次期国王はウブな花嫁を底なしに愛したい


褒められたことにさらに顔を熱くさせてリリアがグラシナに微笑み返すと、それを受けたグラシナも笑みを深めた。

先ほど回廊で会った花嫁候補の女性からの視線は不快でたまらなかったが、こんなに見つめられてもグラシナの視線は気に障らなかった。

リリアははにかみながら、グラシナは楽しそうにふふふと笑い合うと、その場の空気が一気に和み出す。

成り行きを見守っていたセドマがやれやれと言った様子で短く息を吐いた時、「決めたわ!」とグラシナが拳を握りしめた。

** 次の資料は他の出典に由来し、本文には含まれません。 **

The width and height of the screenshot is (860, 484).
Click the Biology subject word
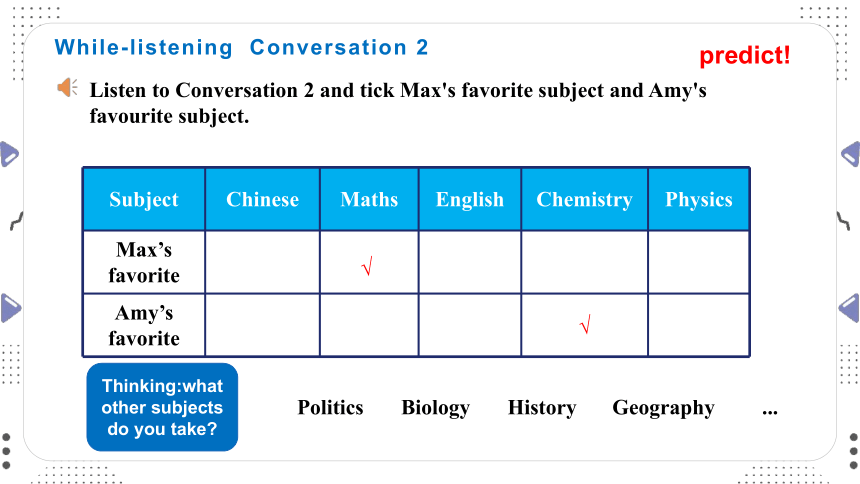pyautogui.click(x=435, y=408)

「お兄様からはダメだと断られてしまったけれど、やっぱりわたしくも一緒に食事の席に着かせてもらうわ! いろいろお話がしたいもの!」

「……一度断られていらっしゃるなら、オルキス様に怒られてしまうのでは?」


言葉を選びながら困惑気味に言葉を並べたセドマだったが、当のグラシナは聞いていない。パッと顔を輝かせて「そうだわ!」と手を打ち鳴らした。


「お兄様は急な客人の対応であと少し時間がかかりそうなの。だからそれまでの時間をわたくしに下さいませ!」


グラシナの嬉しそうな顔から、何かをしようとしているのは明らかだった。

思わず身構えたリリアとセドマは、どちらからともなく視線を通わせる。